Records provided Start Marker
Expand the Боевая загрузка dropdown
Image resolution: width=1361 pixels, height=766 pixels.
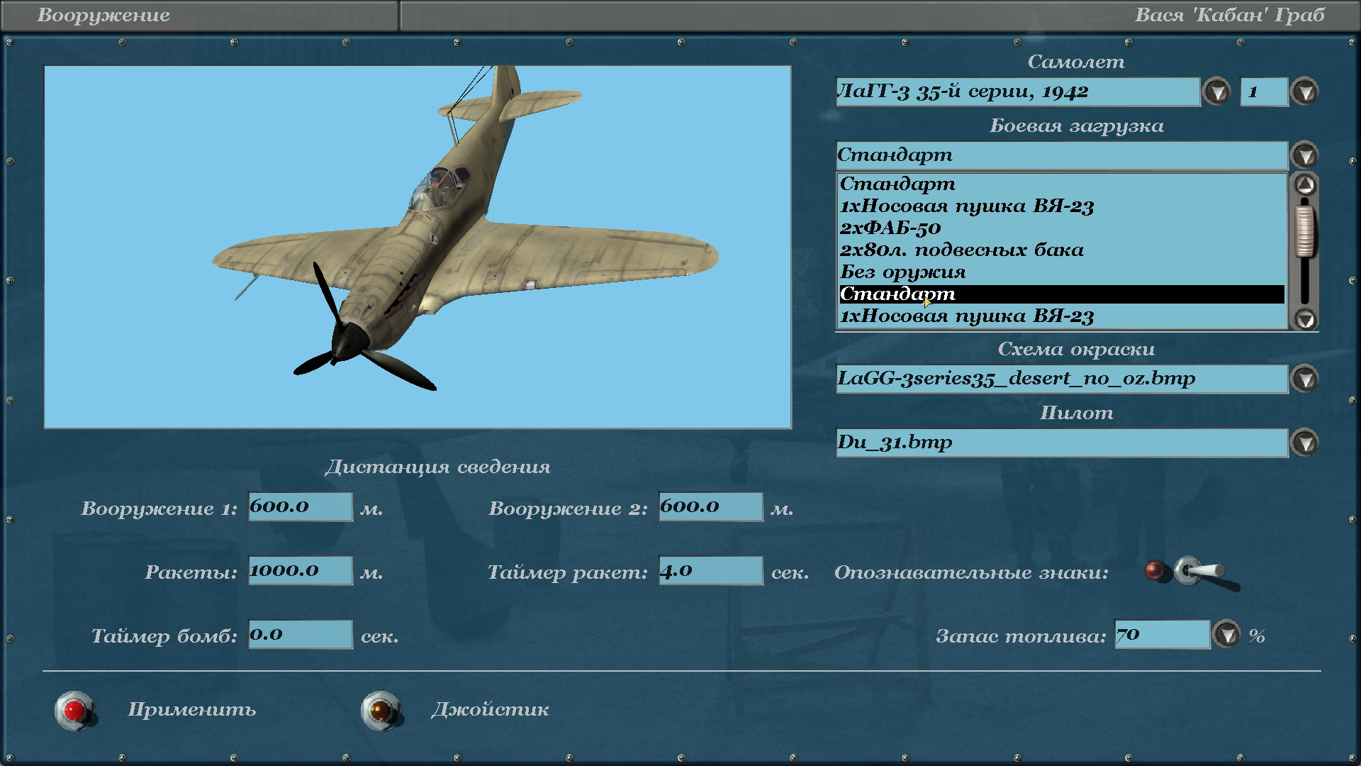pos(1305,155)
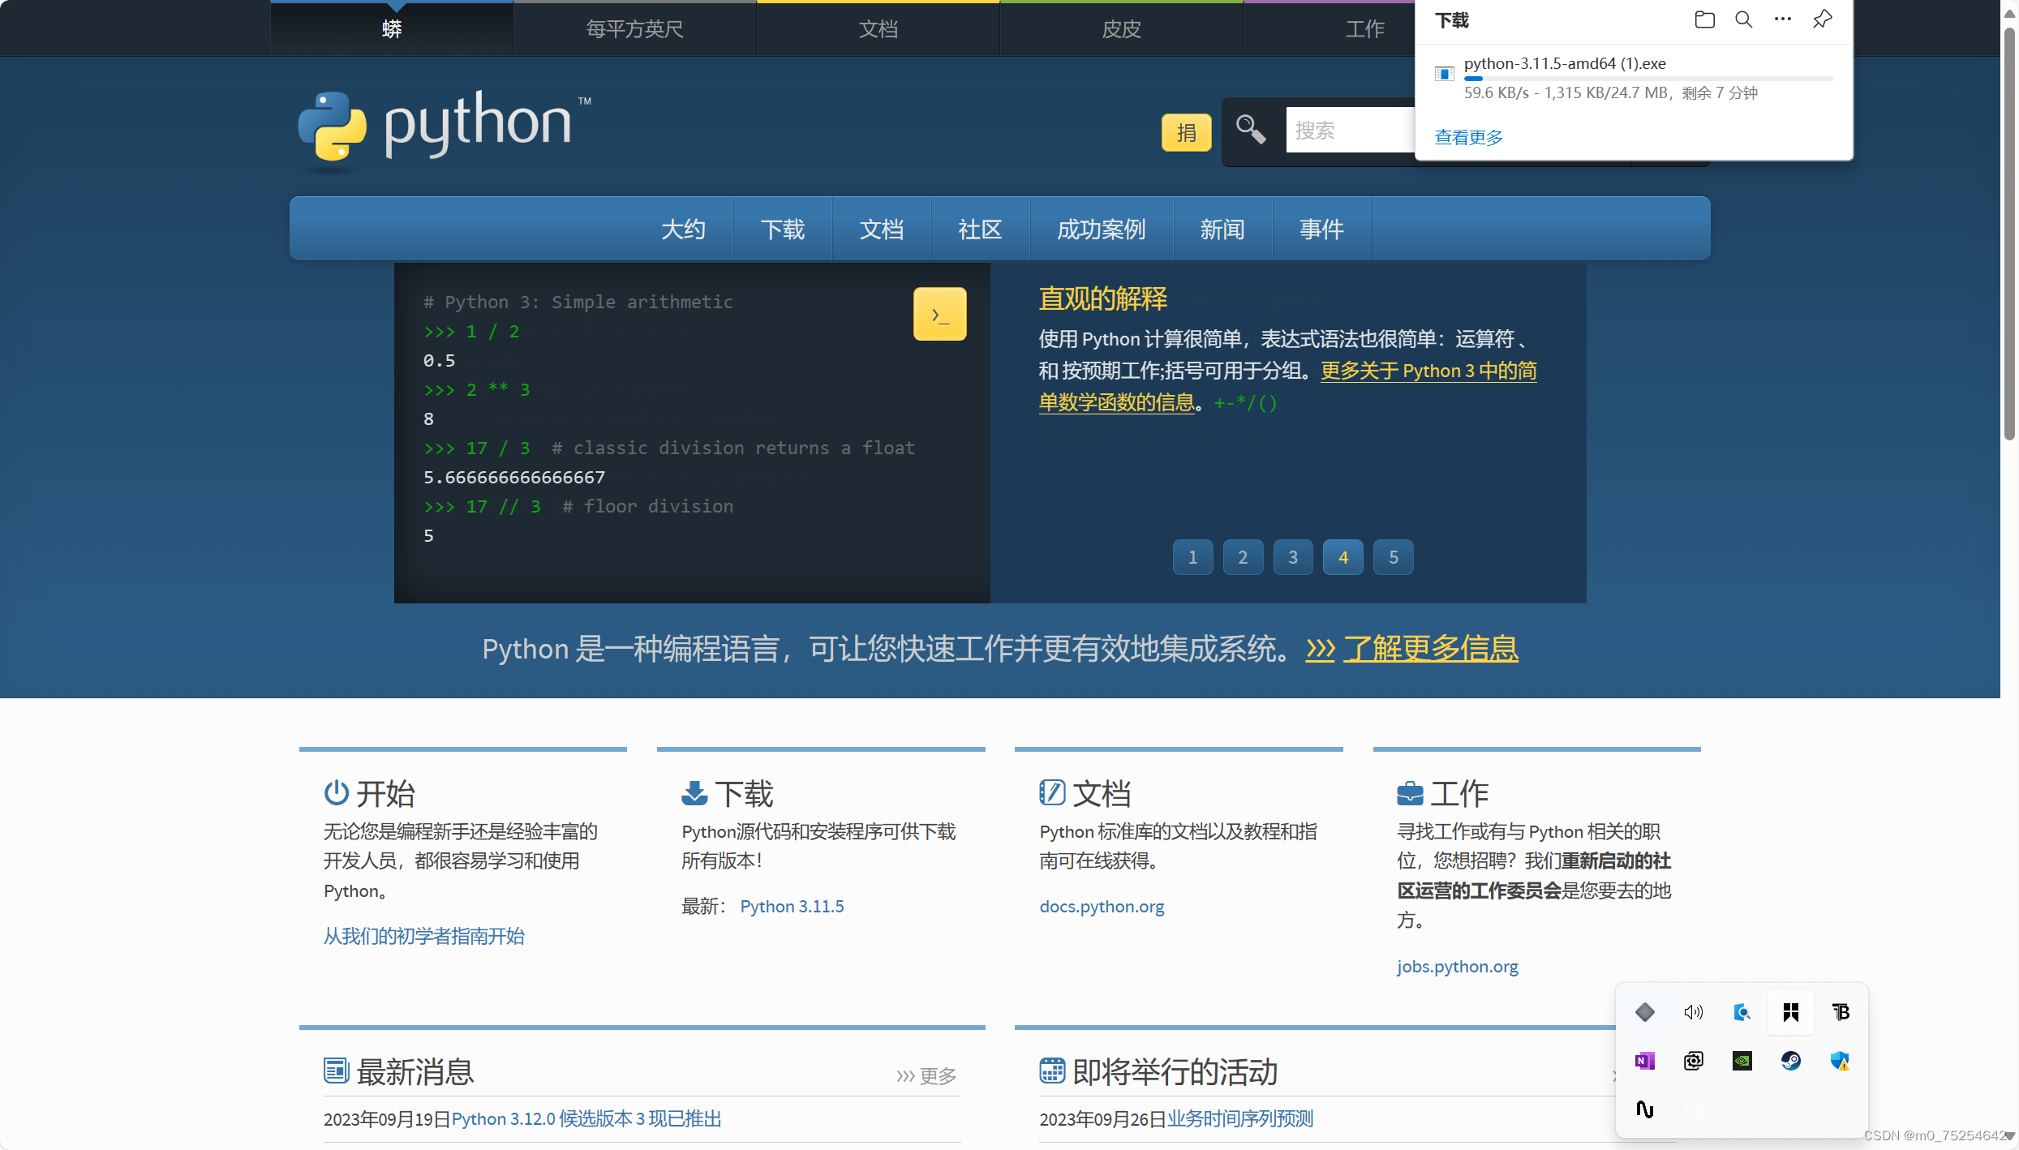Select carousel slide 5

tap(1393, 557)
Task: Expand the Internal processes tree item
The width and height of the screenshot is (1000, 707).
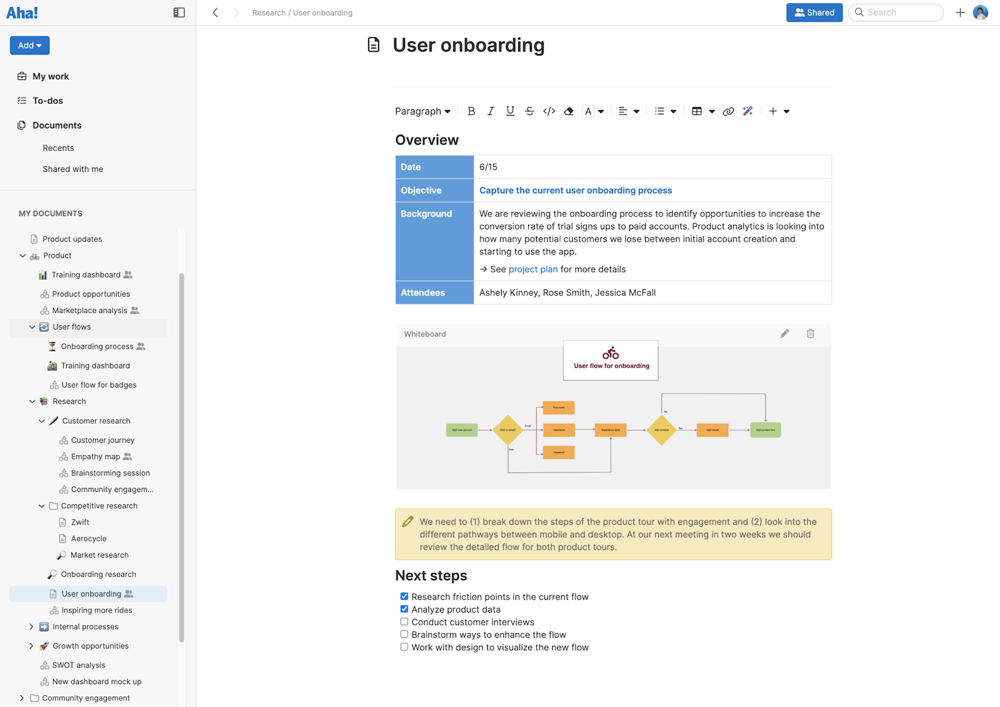Action: (x=32, y=626)

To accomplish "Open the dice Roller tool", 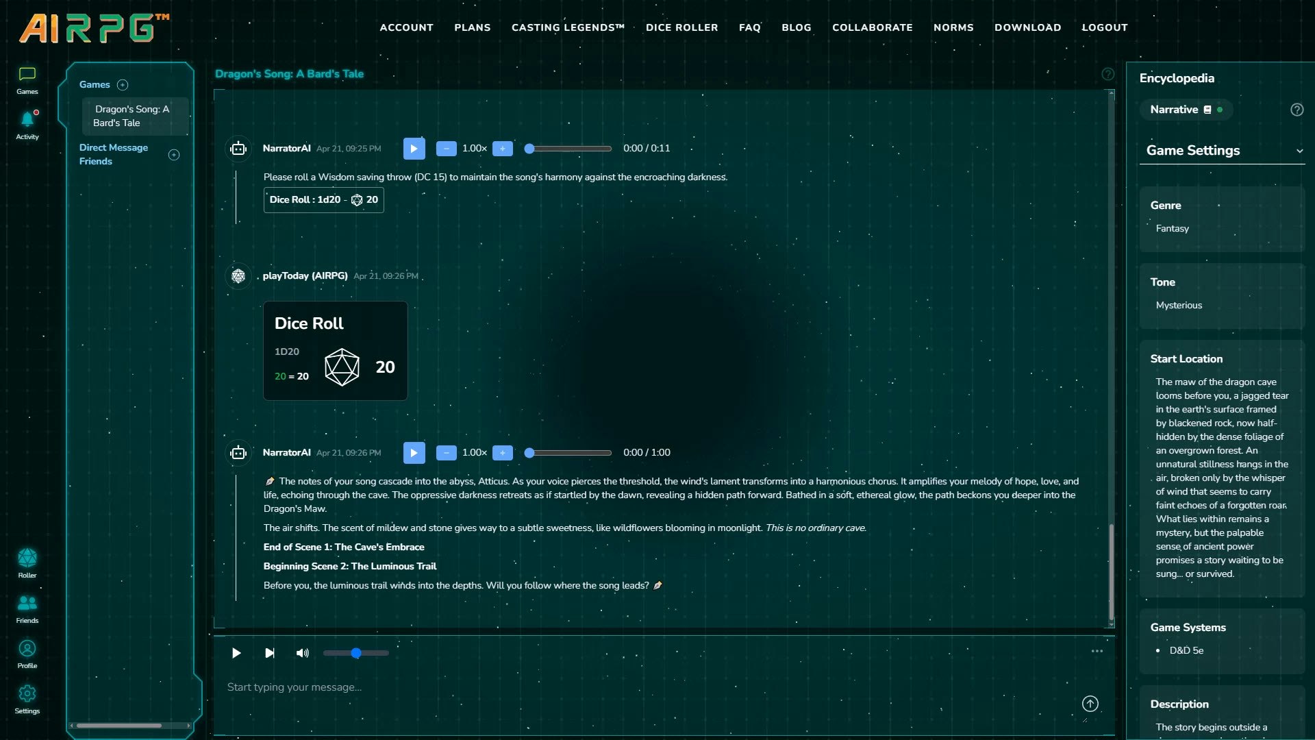I will [27, 558].
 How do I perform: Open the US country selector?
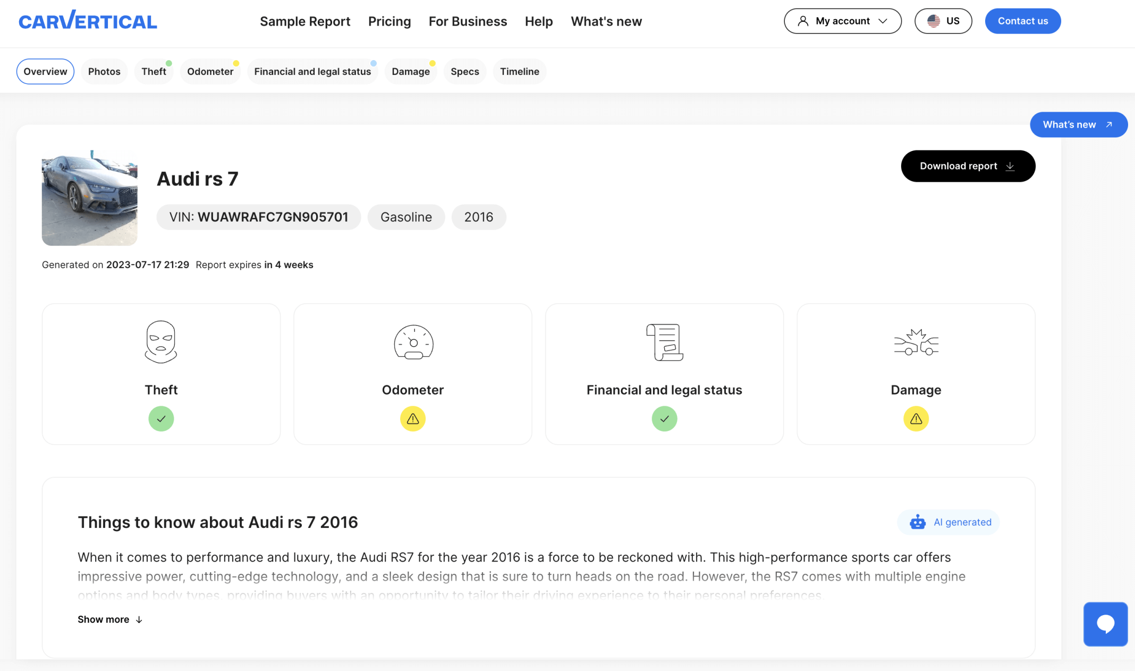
Records provided End Marker
Directions:
What is the number of lines in this material that hold the string "Expand"? Answer with that number only.

Task solution:
2